Liebe Corina, Du bist Kinderschutz Schweiz Elternbildnerin – was dürfen wir uns darunter vorstellen?
In meinen 10-stündigen Elternkursen vermittle ich den Eltern das Konzept der anleitenden Erziehung und wie sie diese im Alltag umsetzen können. Die Grundlagen dazu wurden vom Kinderschutz Schweiz erarbeitet.
Eltern sein ist schön und kann auch erfüllen, gleichzeitig ist es aber auch unglaublich herausfordernd. In den Kursen zeige ich auf, wie Eltern mit eben diesen Herausforderungen umgehen und dem Familienalltag selbstbewusst und gelassen gegenüber treten können.
Wie bist du dazu gekommen, Elternbildnerin zu werden?
Nach einer langen Pause in meinem erlernten Beruf als Fachfrau Betreuung bin ich nach der Geburt meines Sohnes wieder ins Kita-Leben eingestiegen. Nun selbst Mami habe ich die Ängste, Sorgen und Unsicherheiten vieler Eltern anders wahrgenommen und konnte sie auf einer anderen Ebene abholen.
In mir wuchs der Wunsch, mein fachliches Wissen und meine Erfahrungen auch ausserhalb der Kita weiterzugeben.
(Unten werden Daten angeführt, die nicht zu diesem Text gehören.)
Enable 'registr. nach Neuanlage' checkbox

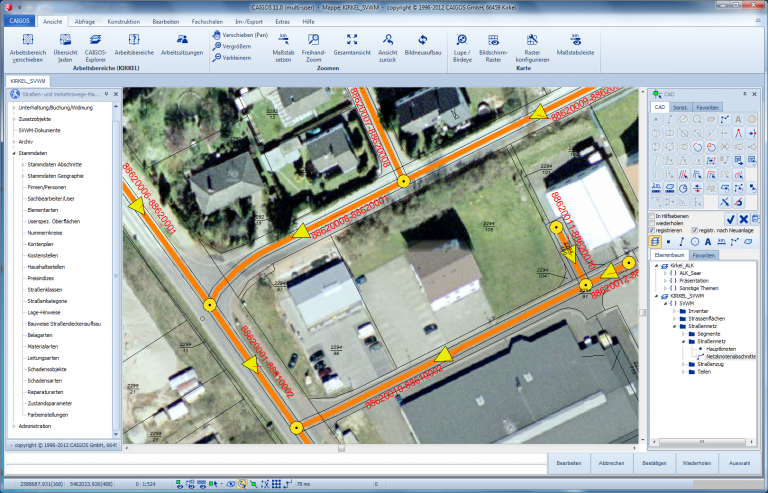695,230
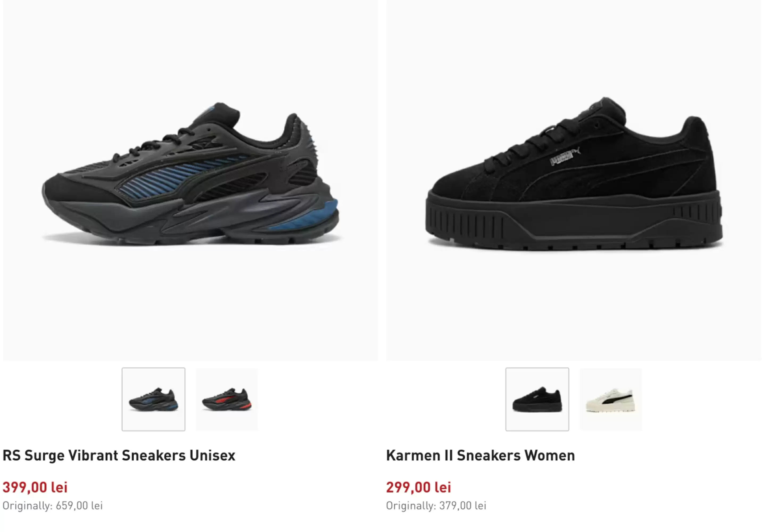The width and height of the screenshot is (762, 532).
Task: Open the RS Surge Vibrant Sneakers Unisex title link
Action: click(x=119, y=455)
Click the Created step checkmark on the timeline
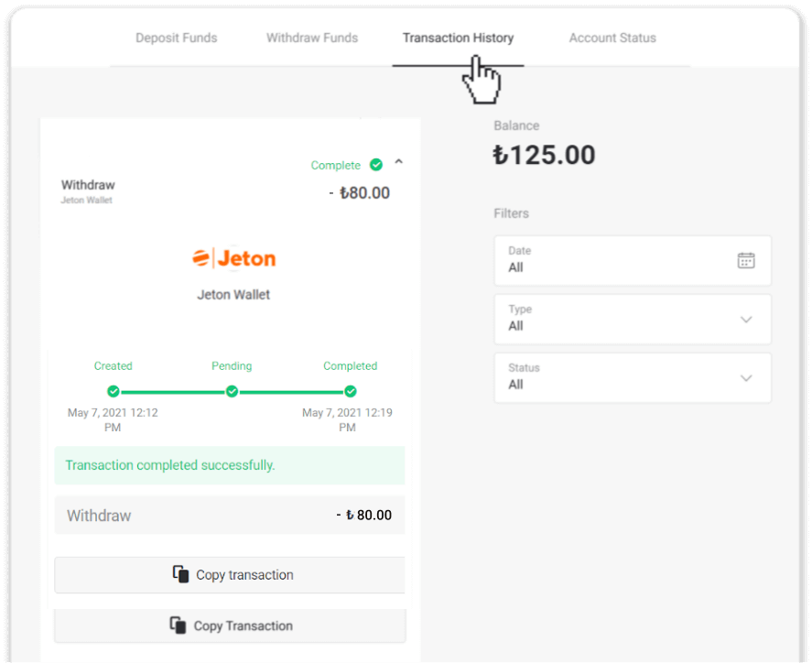 click(113, 390)
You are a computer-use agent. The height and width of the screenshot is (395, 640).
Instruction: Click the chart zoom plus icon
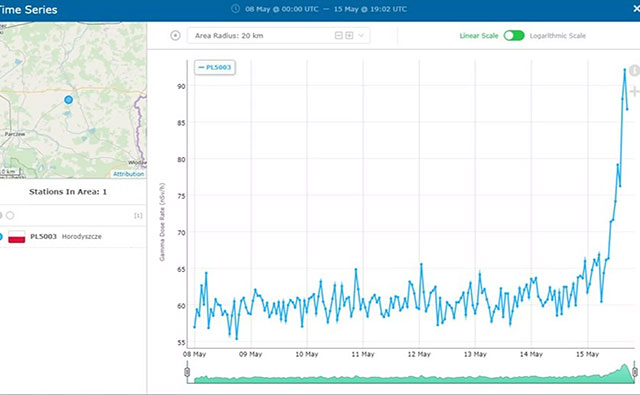(x=634, y=91)
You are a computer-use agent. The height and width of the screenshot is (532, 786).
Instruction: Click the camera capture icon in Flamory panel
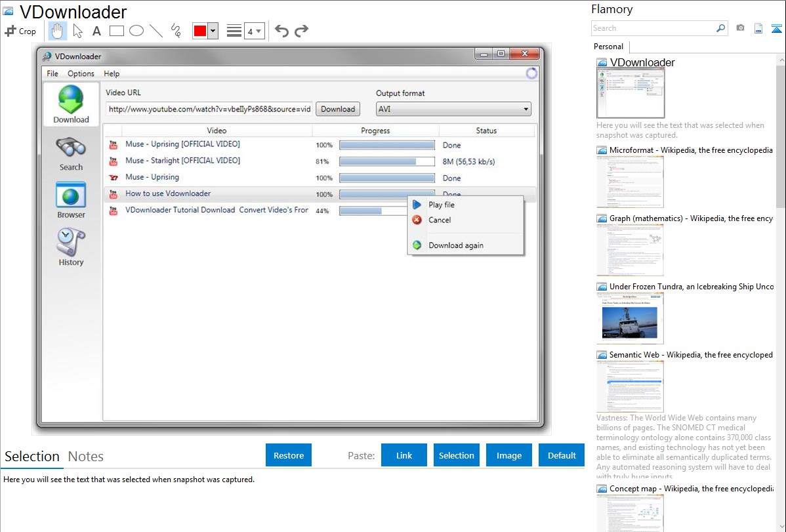coord(740,28)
Meine Chefin unterstützte dies sehr und brachte mich dann auch darauf, mir das Weiterbildungsangebot von Kinderschutz Schweiz einmal genauer anzusehen. Das Konzept der Elternkurse überzeugte mich von Anfang an und somit meldete ich mich für die Ausbildung zur Elternbildnerin an.
Welches sind die Herausforderungen, mit denen sich Eltern heute am meisten beschäftigen?
Die heutigen Eltern wollen verändern. Sie sind aufgeschlossen, reflektiert und wollen es anders machen als die Generation davor. Das bietet einen grossen Raum für Neues und Wundervolles. Gleichzeitig verunsichert es aber auch immens. Heutige Eltern wollen weg von der autoritären Erziehung, sie wollen bedürfnisorientiert und bewusst leben. Dabei stellt sich aber die Frage, wie das konkret im Alltag umsetzbar ist. Wie viele Grenzen brauchen unsere Kinder? Wo setzen wir als Eltern diese? Und wie können wir ein Familienleben gestalten, in dem alle Bedürfnisse, auch elterliche, Platz haben?
Corina
Ich glaube, alle Eltern wollen das Beste für ihre Kinder. Die Schwierigkeit ist es, aus dem breiten Angebot an Ratgebern, Erziehungshilfen und -stilen, das wir heute haben, das Beste herauszupicken. Ich höre oft, dass sich Eltern mit der Geburt auch eine Bedienungsanleitung fürs Eltern sein wünschen, einen Wegweiser, an dem sie sich in der Erziehung orientieren können. Etwas, das im Alltag auch wirklich umsetzbar ist und sich nicht nur im Buch toll anhört.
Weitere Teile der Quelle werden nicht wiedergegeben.